Одна попала под бронетранспортер, другую изнасиловали десантники маршала Малинина, третью… Вот до Натальи еще очередь не дошла. Причем после каждой такой жуткой истории у меня раздавался звонок и кто-то злорадно сопел в трубку. А Елена Борисовна всякий раз после удавшейся акции появлялась на экране в новом наряде и помолодевшая до неузнаваемости. Наваливалась на столик своей открытой донельзя грудью и томно зачитывала последнее решение краевого правительства о вспашке зяби или переводе скота на зимнее содержание.
Словом, жаль было Наталью.

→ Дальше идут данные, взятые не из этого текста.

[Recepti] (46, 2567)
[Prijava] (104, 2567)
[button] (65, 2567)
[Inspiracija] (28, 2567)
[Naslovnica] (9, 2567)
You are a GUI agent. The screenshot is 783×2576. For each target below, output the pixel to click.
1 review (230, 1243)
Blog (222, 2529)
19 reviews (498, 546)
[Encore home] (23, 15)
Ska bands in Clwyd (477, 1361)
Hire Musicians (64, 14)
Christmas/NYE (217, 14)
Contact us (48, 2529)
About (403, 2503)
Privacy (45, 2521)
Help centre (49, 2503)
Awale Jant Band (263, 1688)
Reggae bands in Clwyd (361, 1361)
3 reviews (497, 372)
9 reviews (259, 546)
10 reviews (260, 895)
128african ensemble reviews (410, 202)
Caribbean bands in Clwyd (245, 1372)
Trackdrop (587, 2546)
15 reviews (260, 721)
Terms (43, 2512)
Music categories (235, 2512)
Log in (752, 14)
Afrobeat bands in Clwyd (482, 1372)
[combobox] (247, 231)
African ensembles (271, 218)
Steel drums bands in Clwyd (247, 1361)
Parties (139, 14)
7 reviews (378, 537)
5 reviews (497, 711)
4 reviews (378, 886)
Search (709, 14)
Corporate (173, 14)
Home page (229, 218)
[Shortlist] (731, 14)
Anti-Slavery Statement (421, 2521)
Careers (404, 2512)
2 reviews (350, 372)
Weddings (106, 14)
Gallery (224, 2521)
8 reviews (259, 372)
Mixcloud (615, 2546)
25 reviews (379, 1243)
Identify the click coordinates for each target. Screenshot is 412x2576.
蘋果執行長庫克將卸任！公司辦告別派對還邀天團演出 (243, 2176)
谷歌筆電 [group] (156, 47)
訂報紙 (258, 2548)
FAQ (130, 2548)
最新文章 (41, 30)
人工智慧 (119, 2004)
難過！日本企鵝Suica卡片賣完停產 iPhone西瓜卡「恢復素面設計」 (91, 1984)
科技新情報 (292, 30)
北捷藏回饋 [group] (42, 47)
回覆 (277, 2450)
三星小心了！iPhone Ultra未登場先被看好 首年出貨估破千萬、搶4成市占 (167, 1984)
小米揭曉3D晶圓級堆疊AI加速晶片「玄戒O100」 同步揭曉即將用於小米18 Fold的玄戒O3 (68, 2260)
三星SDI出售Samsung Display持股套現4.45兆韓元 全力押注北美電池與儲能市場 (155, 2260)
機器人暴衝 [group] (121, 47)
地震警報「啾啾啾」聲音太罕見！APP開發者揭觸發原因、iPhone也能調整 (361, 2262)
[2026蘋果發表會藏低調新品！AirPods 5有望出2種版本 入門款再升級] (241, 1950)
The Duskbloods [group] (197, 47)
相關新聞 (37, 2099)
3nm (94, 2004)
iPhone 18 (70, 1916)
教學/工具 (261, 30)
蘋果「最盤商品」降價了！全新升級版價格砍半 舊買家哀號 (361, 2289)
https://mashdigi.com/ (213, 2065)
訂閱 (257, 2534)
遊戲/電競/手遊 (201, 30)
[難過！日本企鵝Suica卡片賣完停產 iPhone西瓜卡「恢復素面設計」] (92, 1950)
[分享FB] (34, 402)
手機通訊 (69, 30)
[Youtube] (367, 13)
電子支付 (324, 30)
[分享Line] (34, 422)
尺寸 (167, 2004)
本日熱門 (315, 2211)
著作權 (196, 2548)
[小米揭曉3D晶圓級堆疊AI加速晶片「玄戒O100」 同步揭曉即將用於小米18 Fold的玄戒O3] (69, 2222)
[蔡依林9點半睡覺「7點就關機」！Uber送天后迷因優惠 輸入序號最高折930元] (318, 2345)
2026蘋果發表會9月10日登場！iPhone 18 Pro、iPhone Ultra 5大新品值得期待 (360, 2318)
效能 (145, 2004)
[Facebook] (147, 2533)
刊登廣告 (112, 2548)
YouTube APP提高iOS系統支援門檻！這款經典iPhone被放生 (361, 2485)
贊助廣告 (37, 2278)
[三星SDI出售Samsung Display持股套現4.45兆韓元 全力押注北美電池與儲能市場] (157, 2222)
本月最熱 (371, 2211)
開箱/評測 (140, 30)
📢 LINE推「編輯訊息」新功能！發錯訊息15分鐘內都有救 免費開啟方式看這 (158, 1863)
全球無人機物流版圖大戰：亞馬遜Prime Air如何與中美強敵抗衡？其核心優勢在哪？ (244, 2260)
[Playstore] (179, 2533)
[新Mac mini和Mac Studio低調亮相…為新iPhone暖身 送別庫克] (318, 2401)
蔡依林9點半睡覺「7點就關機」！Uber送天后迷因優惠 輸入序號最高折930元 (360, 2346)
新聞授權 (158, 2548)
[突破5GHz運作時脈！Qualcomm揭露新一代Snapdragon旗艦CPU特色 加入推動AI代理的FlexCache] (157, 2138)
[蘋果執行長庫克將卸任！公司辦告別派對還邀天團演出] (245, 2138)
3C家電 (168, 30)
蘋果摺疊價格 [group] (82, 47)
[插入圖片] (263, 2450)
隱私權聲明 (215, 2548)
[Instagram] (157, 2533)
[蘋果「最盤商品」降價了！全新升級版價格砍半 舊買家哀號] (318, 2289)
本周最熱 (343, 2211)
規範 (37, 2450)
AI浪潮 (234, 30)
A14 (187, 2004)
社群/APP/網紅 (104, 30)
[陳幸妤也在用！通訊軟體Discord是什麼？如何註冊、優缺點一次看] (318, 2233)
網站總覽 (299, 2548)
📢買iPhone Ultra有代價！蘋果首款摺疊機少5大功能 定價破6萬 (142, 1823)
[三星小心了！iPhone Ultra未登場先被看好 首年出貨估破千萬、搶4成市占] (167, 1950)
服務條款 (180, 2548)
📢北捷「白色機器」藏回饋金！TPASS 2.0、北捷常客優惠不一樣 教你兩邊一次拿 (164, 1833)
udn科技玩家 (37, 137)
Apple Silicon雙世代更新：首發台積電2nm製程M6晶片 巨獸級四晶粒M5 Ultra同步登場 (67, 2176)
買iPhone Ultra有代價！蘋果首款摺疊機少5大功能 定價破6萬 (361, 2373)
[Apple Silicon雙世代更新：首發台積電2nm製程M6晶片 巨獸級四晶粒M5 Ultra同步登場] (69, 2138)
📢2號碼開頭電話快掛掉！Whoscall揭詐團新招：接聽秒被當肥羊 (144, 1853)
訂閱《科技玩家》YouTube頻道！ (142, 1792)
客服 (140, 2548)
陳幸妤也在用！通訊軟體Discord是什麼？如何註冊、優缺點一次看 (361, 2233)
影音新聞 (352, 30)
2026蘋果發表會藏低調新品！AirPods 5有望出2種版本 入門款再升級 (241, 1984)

Вот закончатся эти бесконечные учения, а закончатся они тогда, когда разбегутся последние полки, тогда другое дело! С превеликим удовольствием. И плевать нам на Радимова, этого бессмертного импотента! Самую красивую девушку Края запер в свой сераль, а сам не пользуется и других не подпускает! Об этом уже не раз писал в высшие инстанции Цаплин, что вызывало горячее сочувствие у менее прекрасной половины населения Края, особенно у тех, кто днями и вечерами, словно мухи, учуявшие мед, кружили вокруг высоченного забора радимовского особняка, стараясь если не проникнуть, то хотя бы заглянуть.
— Ну, пробуй! — кивнул на конфеты хозяин.
— Пусть он попробует, — хрипло сказал Цаплин, отпивая из чашки горячий напиток.
— Он уже ел! — остановил мою руку Радимов. — Правда, Паша? Тебе очень понравилось, не так ли? Он у нас сладкоежка! Ни одной юбки не пропустит! А Елена Борисовна, сам знаешь… через экран наловчилась…
И оба захохотали. И, продолжая смеяться, гость положил конфету в рот, откусил… И тут же заорал от боли, схватившись за щеку.